> _Problems to solve_:
[A] Do these statements agree with the Crystal Run Healthcare passage? (i) Crystal Run employs more than 170 physicians. (ii) Crystal Run integrated its PACS with its RIS in the same year it adopted PACS. (iii) Crystal Run's radiologists are on its own staff rather than subcontracted. Answer each yes or no, quoting the deciding words.
[B] Return the part of the Crystal Run Healthcare passage that opens with the words containing "Crystal Run Healthcare" and closes with "the new site.", copied exactly.

> _Extracted text_:

-- Opening Marker --

Crystal Run Healthcare is a fast-growing multispecialty group in New York that employs more than 170 physicians in 10 locations throughout the Mid-Hudson Valley and lower Catskill regions of New York. Its radiologists are subcontracted, and five read from two of its sites on a daily basis. It, too, is opening a new, larger building next spring and expects to have eight radiologists reading full time once it builds up its volume at the new site.

It chose a PACS from GE Healthcare and has given each physician a laptop for viewing images and results, says Ernesto A. Cerdena, MS, RT(R)(CT)(CV), CRA, its planning and operations administrator. Crystal Run adopted PACS in 2002 and a year or so later integrated its system with its RIS. It also upgraded its PACS at that time and is looking at yet another upgrade or new system to meet its growing imaging needs.

Cerdena says the key to choosing the right PACS for your practice is in workflow. The system you choose has to be designed around your practice’s workflow for it to be successful, he says, though it may take some tweaking. “There’s always tweaking required,” he says. “But the more the system is designed to match the practice’s workflow, the better. Ultimately, the best workflow design is congruent to better healthcare.”

-- Closing Marker --

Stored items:
-- Opening Marker --

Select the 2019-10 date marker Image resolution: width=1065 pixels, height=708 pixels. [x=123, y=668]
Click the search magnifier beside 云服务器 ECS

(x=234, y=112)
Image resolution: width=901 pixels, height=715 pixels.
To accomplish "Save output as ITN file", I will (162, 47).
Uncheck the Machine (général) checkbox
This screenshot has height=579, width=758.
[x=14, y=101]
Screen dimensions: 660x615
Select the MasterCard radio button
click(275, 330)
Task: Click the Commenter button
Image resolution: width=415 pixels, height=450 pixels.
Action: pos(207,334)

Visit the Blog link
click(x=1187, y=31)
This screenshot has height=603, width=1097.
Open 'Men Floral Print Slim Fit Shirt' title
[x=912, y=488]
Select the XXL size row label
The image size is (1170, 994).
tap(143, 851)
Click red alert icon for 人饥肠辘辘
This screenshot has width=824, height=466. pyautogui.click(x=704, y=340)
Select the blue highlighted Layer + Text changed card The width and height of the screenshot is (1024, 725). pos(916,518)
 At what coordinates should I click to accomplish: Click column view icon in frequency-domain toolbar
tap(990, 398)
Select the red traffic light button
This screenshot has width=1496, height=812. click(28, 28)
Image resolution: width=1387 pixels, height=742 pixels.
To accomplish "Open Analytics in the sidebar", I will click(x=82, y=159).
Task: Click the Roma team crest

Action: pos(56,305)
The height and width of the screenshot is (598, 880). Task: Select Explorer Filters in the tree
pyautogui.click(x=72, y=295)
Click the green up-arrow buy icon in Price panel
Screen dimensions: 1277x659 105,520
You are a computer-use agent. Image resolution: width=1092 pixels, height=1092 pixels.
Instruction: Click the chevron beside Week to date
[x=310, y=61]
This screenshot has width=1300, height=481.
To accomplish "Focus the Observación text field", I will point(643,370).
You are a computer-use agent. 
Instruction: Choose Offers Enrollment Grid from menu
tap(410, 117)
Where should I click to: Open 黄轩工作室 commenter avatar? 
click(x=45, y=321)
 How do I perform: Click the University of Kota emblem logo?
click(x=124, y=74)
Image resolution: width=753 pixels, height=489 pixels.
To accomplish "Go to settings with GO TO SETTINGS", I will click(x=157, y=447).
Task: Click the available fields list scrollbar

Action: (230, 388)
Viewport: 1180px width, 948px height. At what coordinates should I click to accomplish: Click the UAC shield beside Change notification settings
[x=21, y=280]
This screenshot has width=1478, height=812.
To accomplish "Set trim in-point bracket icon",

-- Closing Marker --

> _Results of the tasks_:
[A]
(i) Yes: "employs more than 170 physicians in 10 locations"
(ii) No: "Crystal Run adopted PACS in 2002 and a year or so later integrated its system with its RIS"
(iii) No: "Its radiologists are subcontracted"

[B]
Crystal Run Healthcare is a fast-growing multispecialty group in New York that employs more than 170 physicians in 10 locations throughout the Mid-Hudson Valley and lower Catskill regions of New York. Its radiologists are subcontracted, and five read from two of its sites on a daily basis. It, too, is opening a new, larger building next spring and expects to have eight radiologists reading full time once it builds up its volume at the new site.